E digo-o aqui como o digo na vida cá fora. Eu e todos. O palavrão faz parte da vida. Até cabe no dicionário. No que me toca, tento apenas usar as palavras, apontá-las a quem entendo. E na verdade, cá fora, uso-as como todos o fazem, apenas não mudo aqui dentro. Tento é não me ficar por aí. Que a palavra cão não morde e é urgente que os filhos-da-puta sejam assim chamados, e reconhecidos com letra de lei.
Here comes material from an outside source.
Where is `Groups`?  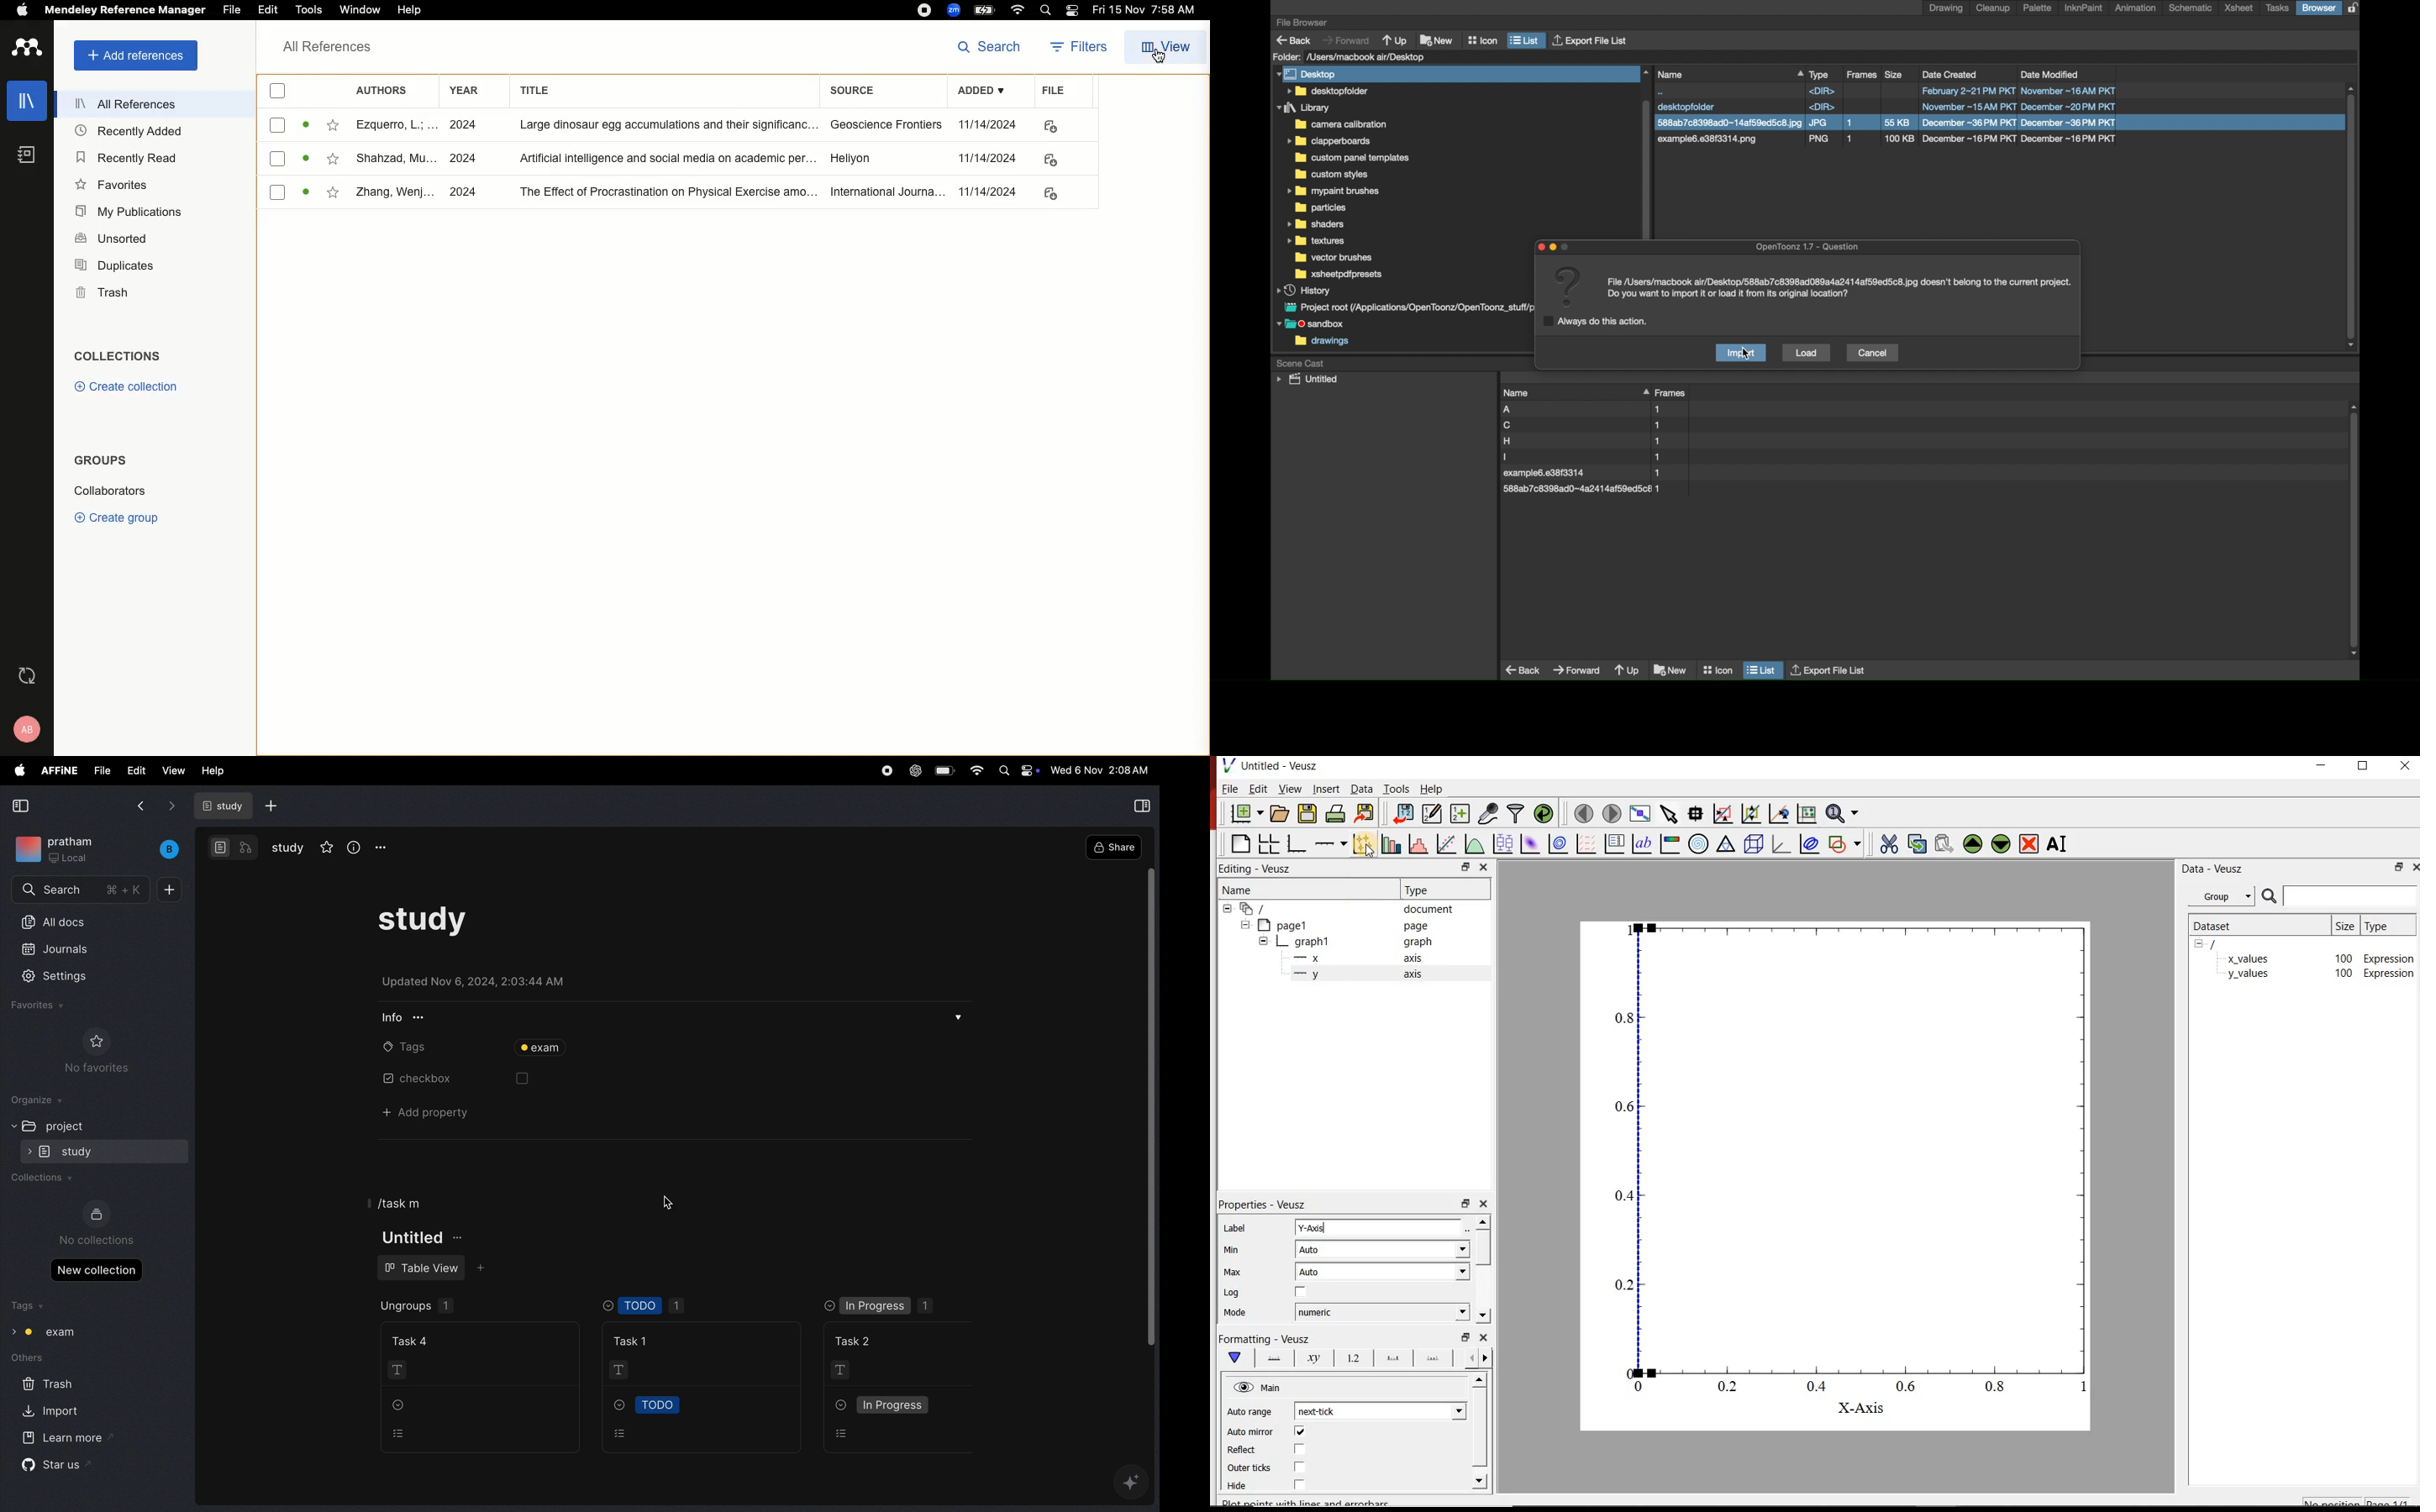 Groups is located at coordinates (97, 464).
A ironia de tudo isto é que a sociedade aponta a dedo quem usa o palavrão e raramente atenta naqueles que… são o palavrão (dizem-no entredentes, mas raramente passam daí). Identifica, porque fica escrito, quem diz “aquele filho da puta”, e tem muita dificuldade em apontar o dedo a quem assim se exerce. A razão de tal vai desde o facto de haverem sido muito bem-educados (eu também o fui), a mamarem na teta do dito cujo, a não passarem de meros cobardes, ou… a usarem outros meios eventualmente mais profícuos (vénia à excepção).

Percebo o meu pai (também sou pai), e sei exactamente o que o preocupa. Porém, é cada vez mais urgente apontar a dedo os filhos-da-puta, provar que o são, exigir que assim os reconheçam. Isto de assim os chamar, aqui neste enrodilhado social, é apenas para que eles saibam que eu sei. O resto virá com o tempo. Passar das palavras aos actos (se calhar até já aconteceu, sei lá…). E escrevo num tempo em que me foi dado a ver o maior dos filhos-da-puta. Um verdadeiro senhor, no reino da filha-da-putice.

Se me limito às palavras?, o passado o desmente, o futuro o confirmará ou não.

Se é inteligente dizê-lo assim? Aqui e agora? Isso é coisa que fará, ou não, parte do todo. Posso estar apenas a usar palavras, pode fazer parte de uma estratégia minha. Ou posso apenas ser um idiota útil (não te parece, certo?).

Seja lá como for, esta mensagem chegará ao destino. Eu sei de quem falo. E estou certo que não estou desacompanhado. A ideia passa também por aí. Apetece-me que ele se preocupe. Não só comigo. Mas com a Justiça, que tardará mas chegará.

Era só. E não nomeei ninguém, mas ele sabe. As gentes sabem. Isso, de nomear, fica para outros lugares, outras instâncias, outras bengaladas onde não usarei palavrão.

Objectivo cumprido. Se é útil, este meu exercício? Já foi.

A palavra cão não morde. Mas tu mordes, pisas, “matas”. Como raio hei-de explicar exactamente o que és? Filho-da-puta assenta bem, por ora.

E que raio tenho eu a ver com esse teu exercício pleno da palavra? Tudo, biltre. Tudo. E ainda que nada fosse, seria por uma questão de higiene. O mundo precisa de saber quem és, o que fazes, o que fizeste, quem atropelaste. E tu sabes os caminhos que caminhaste. O quanto te vendeste e quem vendeste. Para que o teu tapete fosse vermelho. De alguma forma o conseguiste. É vermelho, sim, de sangue.

Mas o que me move? Acredita, tem mais a ver com o passado do que com o presente que exerces e te revela. Em suma, não me apetece “marrar” contigo. Tenho de o fazer. Porque sim. Coisas cá minhas, e só minhas (e tuas).

De quem estou a falar? Epá, do trump, do órban, do putin… Ou então estou mesmo a falar de ti, a quem o correio levará esta carta. Por certo esta carta “aberta” representa mais do que um só “ser”. Amanhã, o infame erdogan saberá que é dele que falo.

Certo, filho-da-puta? Só mais uma cena… Se eu estou pronto a substituir o “filho-da-puta” pelo teu nome? A seu tempo. Mas preferes agora? Basta pedires. Irá é um pouco mais ilustrado… com factos. E pronto, era isto. Não gosto nada de ti… erdogan.